Lena spoke of her experience leading SFCG DRC, where she was Country Director. SFCG uses a number of tools to address different populations about how they can prevent violence against women and lessen the stigma that so often surrounds survivors of rape. SFCG has a multi-pronged approach to preventing SGBV in DRC that includes mobile cinema, participatory theater, radio and television call-in shows and dramas and even comic books. Our famous character, Mopila the taxi driver got his start on a radio show that has since spawned a comic book series. The sixth and most recent editions, Mopila on the Avenue of Love, explores the specific challenges women face and presents solutions to how women and girls can be respected, paying special attention to pupil-teacher relationships and sexual harassment based on “dress.” In the scene below, the character Julienne accepts an invitation for extra math tutoring from her teacher, but he has ulterior motives:
Our Vrai Djo campaign shows positive examples of male behavior and depicts them as having a role to play in preventing violence.

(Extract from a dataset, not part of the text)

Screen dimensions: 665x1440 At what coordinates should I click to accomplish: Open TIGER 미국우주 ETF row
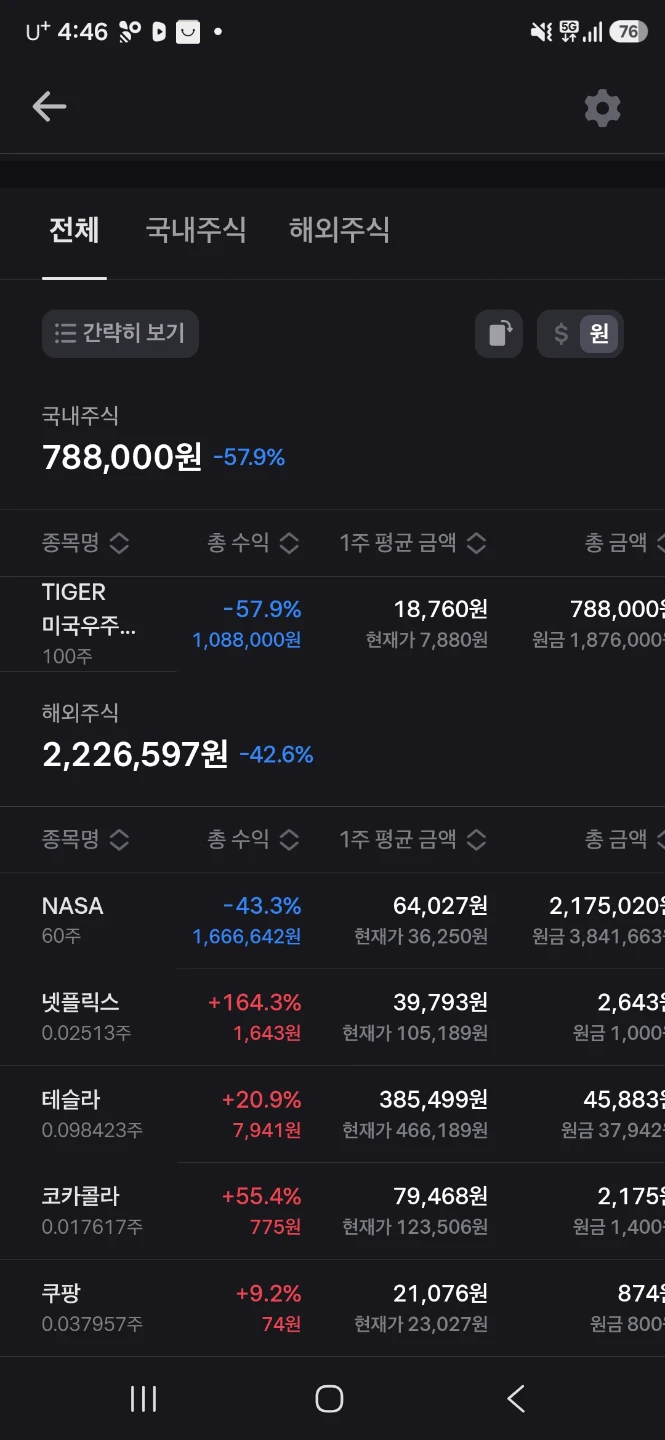[332, 623]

As Lena told MCSR, “The Vrai Djo video spots were also not about showing a man doing something wrong. Instead, we showed a man in a series of situations resembling common interactions with women, and doing the right thing, doing it naturally, doing it confidently, doing it strongly.”
One of our most recent initiatives is a poster campaign (above) that tackles the stigma and consequences of rape, for women but also for wider society. It emphasizes that rape is not a “women’s issue” but a societal issue.
See the rest of the posters here.
Lena speaks about balances of power and attitudes that make rape so pervasive and grant impunity to its perpetrators, as well as ways SFCG has included men and male perspectives in the discussion:
I think what was important for us was what we learned from doing a couple years of trying to prevent sexual violence and reaching out to a mass population – through radio programs, through taking a film out and showing it in village after village, by doing comic books, by doing participatory theater. We felt as though we were raising awareness around certain things – that rape is illegal, what constitutes rape, you know, the basics, because some of those definitions have been mixed up with cultures and traditions. But we often found that these sensitizations were creating another reaction on behalf of the men in the audiences. They felt as though they were not getting attention; they invariably stood up and said that they, men, had been raped. But that was coming largely from feeling disempowered. They would often use this phrase, “Women are raping us” referring to the way that women dress or the fact that they have money, giving the impression that the men are unable to resist, and the women are able do whatever they want….
…We were running into a wall telling men what they shouldn’t do. And so we said there aren’t enough efforts to give them a model, an ideal. We wanted them to feel attracted to being confident and powerful and cool and good looking, while they were respecting women.